Writers eagerly embrace the demand--purple romances for the love-obsessed, mysteries for those who like to solve puzzles, fantasy for those who want to leave this world entirely, high-brow literary tomes for those who never stop being English majors. Authors who are successful in any of these genres have a sophisticated understanding of their audience and know how to push their buttons.

Unfortunately, I don't write fiction that way.  You see, marketing communications was my job and I was good at it. But I didn't find it rewarding. I wrote novels in my spare time, which I did find very rewarding-- and fun. It was my escape from my troubled world. It freed me from having to write with a single-minded focus on a commercial audience. 

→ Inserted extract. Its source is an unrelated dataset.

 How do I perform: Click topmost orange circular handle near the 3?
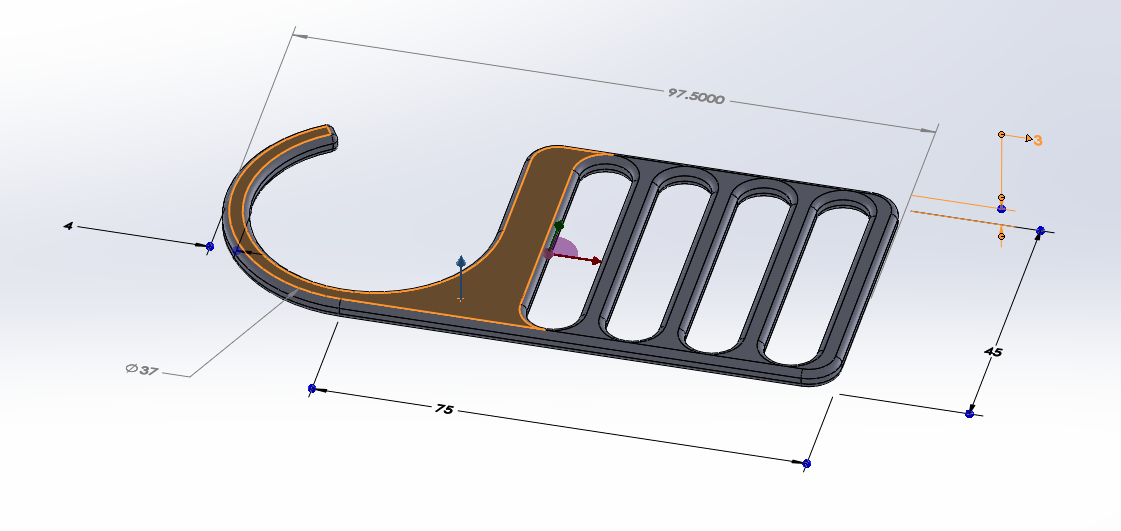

My books are written for an audience of one: me! I write the kind of books that I like to read. I never get tired of reading my books--maybe it's the voice, the characters, the style, the themes, my narcissism. 

But the risk of writing for an audience of one is that such a bespoke approach will never appeal to a mass audience, which is required to win a publisher's interest.

While that is frustrating, to say the least, I don't envy successful authors of romance, mystery, fantasy, YA, and other standard genres. Because they are locked into writing a certain kind of book, otherwise their audiences will abandon them. Thus, writing book after book becomes a job and they are required to churn out the same thing year after year. 

Not much different than being a marketing communications writer in the financial services industry.